• [Aim] Quote each of the following lines word for word.

• [Materials provided]
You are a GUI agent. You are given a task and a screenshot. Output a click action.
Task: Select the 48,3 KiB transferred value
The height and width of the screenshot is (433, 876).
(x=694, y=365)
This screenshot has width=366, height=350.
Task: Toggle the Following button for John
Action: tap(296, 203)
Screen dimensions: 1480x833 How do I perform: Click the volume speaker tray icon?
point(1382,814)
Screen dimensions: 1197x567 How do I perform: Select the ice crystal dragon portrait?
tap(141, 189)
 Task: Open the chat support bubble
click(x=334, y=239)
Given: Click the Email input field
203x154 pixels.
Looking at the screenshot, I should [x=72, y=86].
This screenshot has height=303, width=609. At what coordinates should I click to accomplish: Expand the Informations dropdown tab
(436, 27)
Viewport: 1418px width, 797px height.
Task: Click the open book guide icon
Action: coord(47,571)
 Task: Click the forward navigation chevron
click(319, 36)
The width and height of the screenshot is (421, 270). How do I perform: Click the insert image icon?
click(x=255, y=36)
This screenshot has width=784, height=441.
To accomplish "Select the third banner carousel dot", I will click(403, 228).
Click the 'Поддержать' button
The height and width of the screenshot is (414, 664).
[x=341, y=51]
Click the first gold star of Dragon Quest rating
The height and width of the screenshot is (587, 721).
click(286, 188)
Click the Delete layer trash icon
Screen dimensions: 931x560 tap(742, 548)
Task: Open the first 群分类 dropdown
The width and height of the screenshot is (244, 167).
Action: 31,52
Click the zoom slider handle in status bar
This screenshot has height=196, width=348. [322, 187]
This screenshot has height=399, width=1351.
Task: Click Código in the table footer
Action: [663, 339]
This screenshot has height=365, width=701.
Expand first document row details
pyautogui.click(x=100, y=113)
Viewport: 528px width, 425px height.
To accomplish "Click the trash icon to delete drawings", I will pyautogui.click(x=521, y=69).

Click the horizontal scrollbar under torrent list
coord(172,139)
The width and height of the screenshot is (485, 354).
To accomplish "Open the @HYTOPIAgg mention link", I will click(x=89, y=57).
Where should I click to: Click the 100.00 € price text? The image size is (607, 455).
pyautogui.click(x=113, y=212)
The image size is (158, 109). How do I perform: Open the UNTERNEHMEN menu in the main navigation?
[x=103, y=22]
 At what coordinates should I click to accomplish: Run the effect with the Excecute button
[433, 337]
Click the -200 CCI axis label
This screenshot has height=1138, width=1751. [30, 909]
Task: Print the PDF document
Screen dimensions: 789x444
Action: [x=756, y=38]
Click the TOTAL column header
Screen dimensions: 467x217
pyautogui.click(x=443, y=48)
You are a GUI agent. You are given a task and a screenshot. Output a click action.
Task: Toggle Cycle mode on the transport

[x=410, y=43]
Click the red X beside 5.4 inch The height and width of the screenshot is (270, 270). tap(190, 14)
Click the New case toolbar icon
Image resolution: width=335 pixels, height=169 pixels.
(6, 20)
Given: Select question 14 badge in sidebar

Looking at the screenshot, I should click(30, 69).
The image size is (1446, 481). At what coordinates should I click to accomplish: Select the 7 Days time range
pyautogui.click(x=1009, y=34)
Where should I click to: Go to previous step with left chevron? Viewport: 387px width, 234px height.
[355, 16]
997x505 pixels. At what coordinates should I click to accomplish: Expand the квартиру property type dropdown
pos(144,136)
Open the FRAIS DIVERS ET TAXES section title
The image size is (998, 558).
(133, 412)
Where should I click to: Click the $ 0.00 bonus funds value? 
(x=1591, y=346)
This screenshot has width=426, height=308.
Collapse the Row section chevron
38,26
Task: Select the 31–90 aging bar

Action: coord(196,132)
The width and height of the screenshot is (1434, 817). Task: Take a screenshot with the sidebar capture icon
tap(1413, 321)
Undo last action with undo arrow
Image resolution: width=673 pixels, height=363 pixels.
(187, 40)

• [Answer]
You are a GUI agent. You are given a task and a screenshot. Output a click action.
Task: Select the 48,3 KiB transferred value
The height and width of the screenshot is (433, 876).
(x=694, y=365)
This screenshot has width=366, height=350.
Task: Toggle the Following button for John
Action: tap(296, 203)
Screen dimensions: 1480x833 How do I perform: Click the volume speaker tray icon?
point(1382,814)
Screen dimensions: 1197x567 How do I perform: Select the ice crystal dragon portrait?
tap(141, 189)
 Task: Open the chat support bubble
click(x=334, y=239)
Given: Click the Email input field
203x154 pixels.
Looking at the screenshot, I should [x=72, y=86].
This screenshot has height=303, width=609. At what coordinates should I click to accomplish: Expand the Informations dropdown tab
(436, 27)
Viewport: 1418px width, 797px height.
Task: Click the open book guide icon
Action: coord(47,571)
 Task: Click the forward navigation chevron
click(319, 36)
The width and height of the screenshot is (421, 270). How do I perform: Click the insert image icon?
click(x=255, y=36)
This screenshot has width=784, height=441.
To accomplish "Select the third banner carousel dot", I will click(403, 228).
Click the 'Поддержать' button
The height and width of the screenshot is (414, 664).
[x=341, y=51]
Click the first gold star of Dragon Quest rating
The height and width of the screenshot is (587, 721).
click(286, 188)
Click the Delete layer trash icon
Screen dimensions: 931x560 tap(742, 548)
Task: Open the first 群分类 dropdown
The width and height of the screenshot is (244, 167).
Action: 31,52
Click the zoom slider handle in status bar
This screenshot has height=196, width=348. [322, 187]
This screenshot has height=399, width=1351.
Task: Click Código in the table footer
Action: [663, 339]
This screenshot has height=365, width=701.
Expand first document row details
pyautogui.click(x=100, y=113)
Viewport: 528px width, 425px height.
To accomplish "Click the trash icon to delete drawings", I will pyautogui.click(x=521, y=69).

Click the horizontal scrollbar under torrent list
coord(172,139)
The width and height of the screenshot is (485, 354).
To accomplish "Open the @HYTOPIAgg mention link", I will click(x=89, y=57).
Where should I click to: Click the 100.00 € price text? The image size is (607, 455).
pyautogui.click(x=113, y=212)
The image size is (158, 109). How do I perform: Open the UNTERNEHMEN menu in the main navigation?
[x=103, y=22]
 At what coordinates should I click to accomplish: Run the effect with the Excecute button
[433, 337]
Click the -200 CCI axis label
This screenshot has height=1138, width=1751. [30, 909]
Task: Print the PDF document
Screen dimensions: 789x444
Action: [x=756, y=38]
Click the TOTAL column header
Screen dimensions: 467x217
pyautogui.click(x=443, y=48)
You are a GUI agent. You are given a task and a screenshot. Output a click action.
Task: Toggle Cycle mode on the transport

[x=410, y=43]
Click the red X beside 5.4 inch The height and width of the screenshot is (270, 270). tap(190, 14)
Click the New case toolbar icon
Image resolution: width=335 pixels, height=169 pixels.
(6, 20)
Given: Select question 14 badge in sidebar

Looking at the screenshot, I should click(30, 69).
The image size is (1446, 481). At what coordinates should I click to accomplish: Select the 7 Days time range
pyautogui.click(x=1009, y=34)
Where should I click to: Go to previous step with left chevron? Viewport: 387px width, 234px height.
[355, 16]
997x505 pixels. At what coordinates should I click to accomplish: Expand the квартиру property type dropdown
pos(144,136)
Open the FRAIS DIVERS ET TAXES section title
The image size is (998, 558).
(133, 412)
Where should I click to: Click the $ 0.00 bonus funds value? 
(x=1591, y=346)
This screenshot has width=426, height=308.
Collapse the Row section chevron
38,26
Task: Select the 31–90 aging bar

Action: coord(196,132)
The width and height of the screenshot is (1434, 817). Task: Take a screenshot with the sidebar capture icon
tap(1413, 321)
Undo last action with undo arrow
Image resolution: width=673 pixels, height=363 pixels.
(187, 40)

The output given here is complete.